Утром первого числа у подножия горы Баодин одновременно остановилось около двадцати чёрных седанов. Из них вышли люди в строгих костюмах, их серьёзные лица привлекали внимание прохожих — все гадали, какого важного человека они пришли почтить. Бянь Ицю и госпожа Мэй шли впереди, за ними — дядя Ши и Цзо Чэн, затем — несколько старших товарищей, а Е Чжэнь, Хэ Сюй и старина Мэн замыкали процессию. Вся группа направилась к месту упокоения захоронения Старика Цзю. 

При жизни мужчина не любил помпезности, но Бянь Ицю считал, что место на кладбище слишком тесное, поэтому приобрёл несколько соседних участков, превратив скромную могилу в роскошное захоронение — чтобы его приёмный отец покоился с комфортом. 

Бянь Ицю, как приёмный сын и нынешний глава «Цзюань», по традиции первым воздал почести. Он опустился на колени и трижды поклонился, касаясь лбом земли. Каждый поклон был глубоким и искренним. Остальные выстроились в два ряда за его спиной и почтительно склонили головы перед надгробием. Движения были синхронными, зрелище — впечатляющим. 

После церемонии люди стали расходиться. Бянь Ицю попросил Хэ Сюя проводить госпожу Мэй обратно в «Сюйюань», а старину Мэна — отвезти дядю Ши домой. Когда рядом остался только Цзо Чэн, он сказал: 

— Подожди меня в машине. 

Цзо Чэн кивнул, но отошёл недалеко, оставшись в зоне видимости. 

Попрощавшись со стариком, Бянь Ицю направился в другой сектор кладбища, к участку под номером E-19. 

На надгробии было выбито имя: Бянь Ин. 

Как давно он здесь не был? Четыре года в тюрьме, в прошлом году умер Старик Цзю, перед Новым годом пришлось разбираться с внутренними проблемами, укреплять свои позиции, брать бразды правления «Цзюань» в свои руки, бороться со старыми врагами... Тогда было не до неё. А в обычные дни он и вовсе забывал. 

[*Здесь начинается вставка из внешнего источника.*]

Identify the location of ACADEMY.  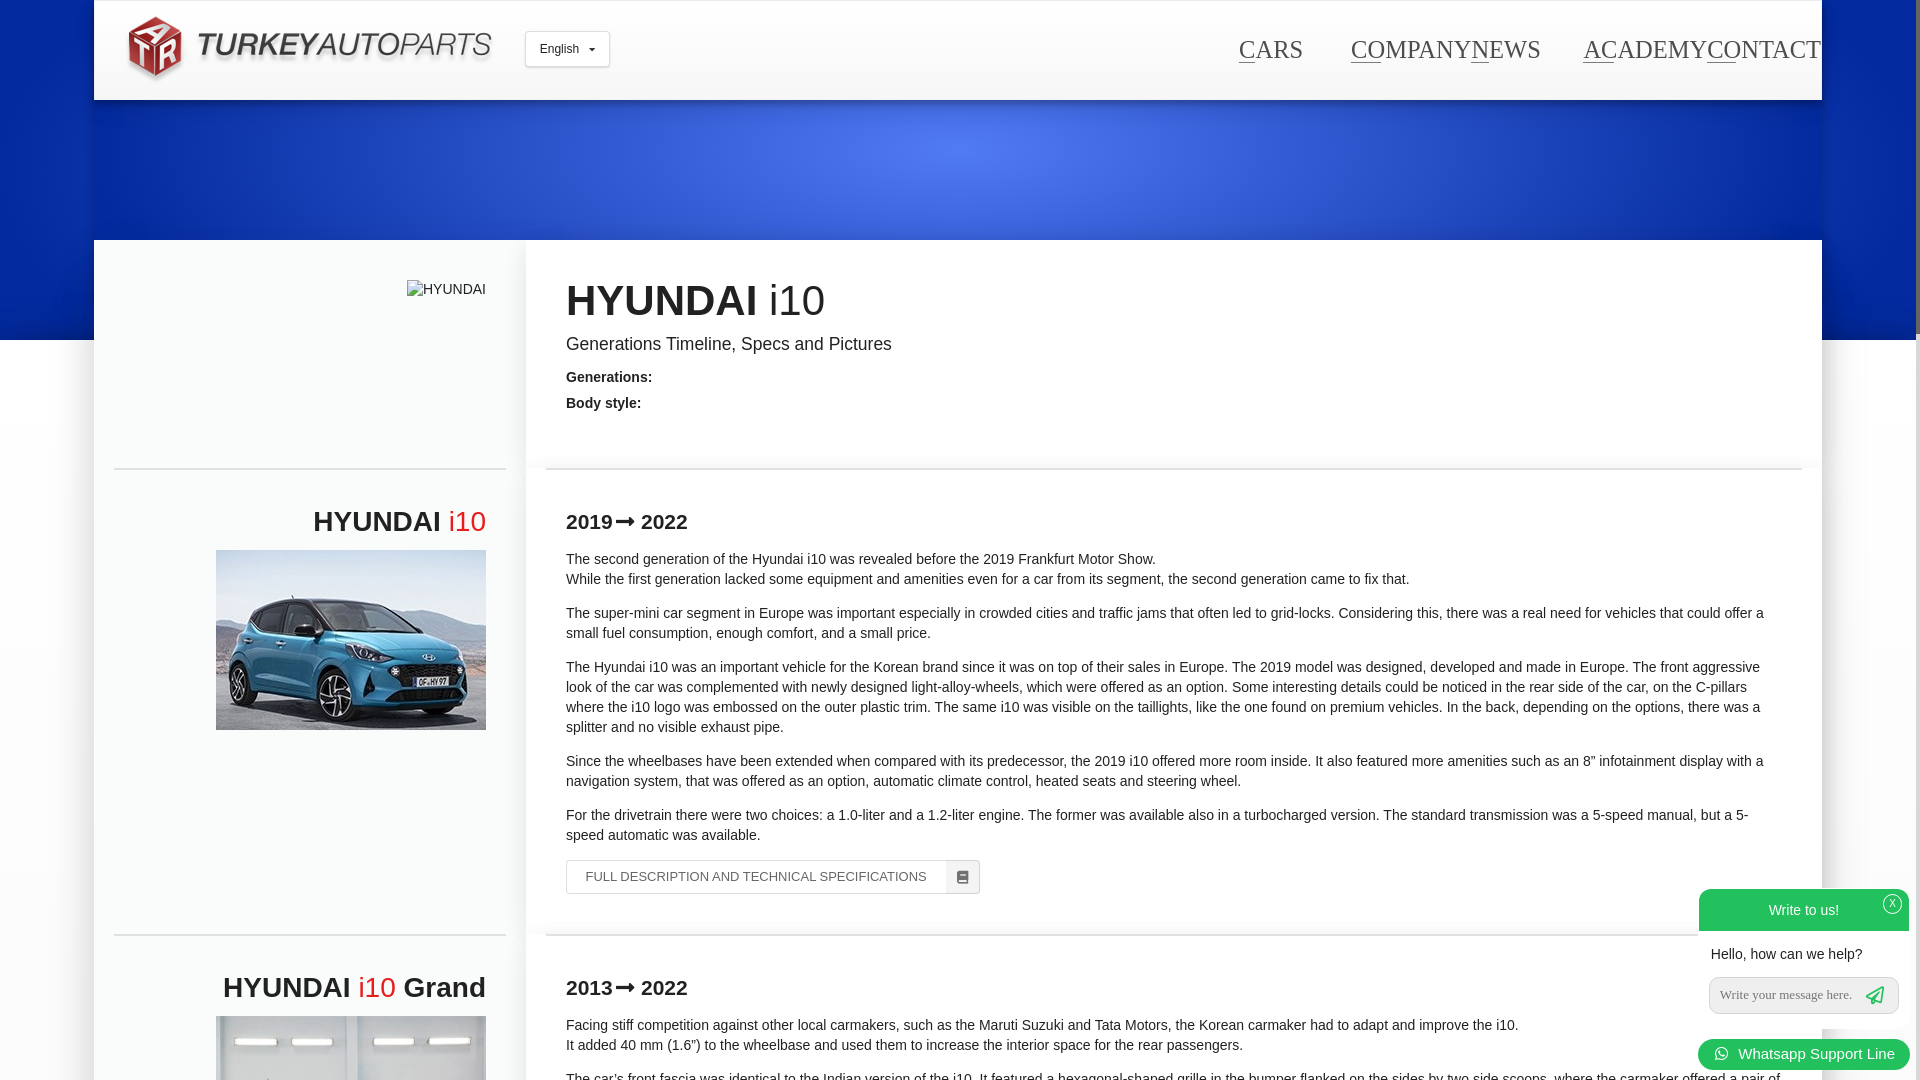
(1644, 48).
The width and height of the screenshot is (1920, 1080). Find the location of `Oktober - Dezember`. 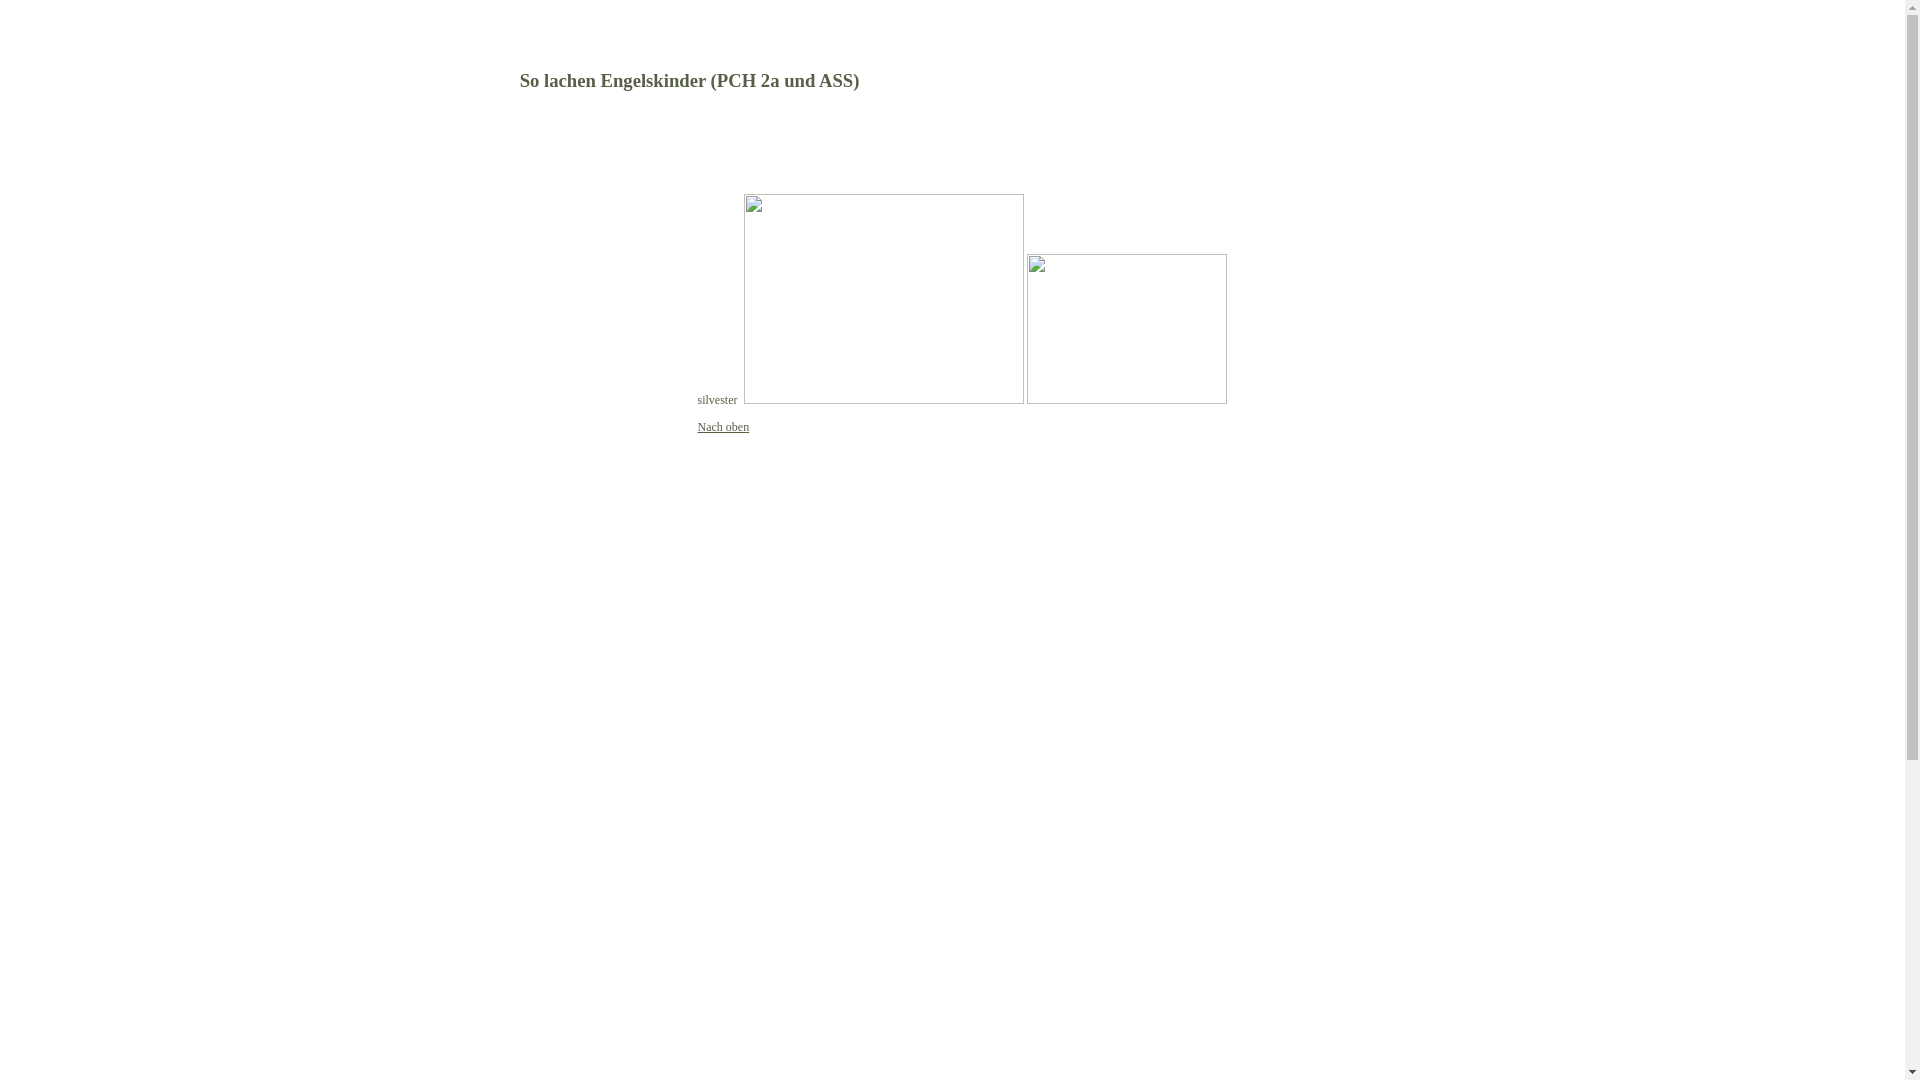

Oktober - Dezember is located at coordinates (506, 783).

Даже день её смерти он не помнил — слишком давно это было.

Он лишь помнил, что та зима была особенно холодной. Снежные хлопья, будто перья гигантских птиц, закрывали небо, ледяной ветер выл в щелях покосившейся двери. В тёмной комнате было холодно, как в ледяном склепе. Он сидел там в рваном ватнике и в изношенных туфлях, через дырки в которых выглядывали пальцы, и тихо ждал, когда женщина по имени Бянь Ин встанет и приготовит ему еду. 

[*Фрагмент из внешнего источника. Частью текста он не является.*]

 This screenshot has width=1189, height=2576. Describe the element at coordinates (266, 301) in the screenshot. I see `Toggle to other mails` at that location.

Прошло два или три дня. Соседка, наконец, открыла потрескавшуюся дверь и вынесла его, полумёртвого от голода и холода. Накормив мальчишку горячим супом, женщина сказала:

— Твоя мама умерла. 

Ребёнку четырёх-пяти лет было не понять, что такое смерть. Он лишь смутно осознавал, что больше никогда не увидит ту женщину. Хотя большую часть времени она была не в себе и редко проявляла к нему доброту, в редкие моменты ясности она улыбалась и ласково говорила: «Сяо Цю, мама приготовит тебе еду». 

В памяти мужчины образ Бянь Ин всегда был размытым. Он не помнил, была она красивой или нет, высокой или, может быть, низкой. Лишь смутно вспоминал, что она любила бежевые платья, которые болтались на её исхудавшем от употребления алкоголя и наркотиков теле, словно бумажный змей на ветру. 

И однажды ветер оборвал нить, она упала и больше не поднялась.

— Привет, Бянь Ин, — Бянь Ицю присел перед могилой, смахнул с плиты сухой лист и улыбнулся. 

Прошлое уносится, как ветер, и даже самые болезненные воспоминания со временем покрываются шрамами. Теперь они уже не причиняли боли.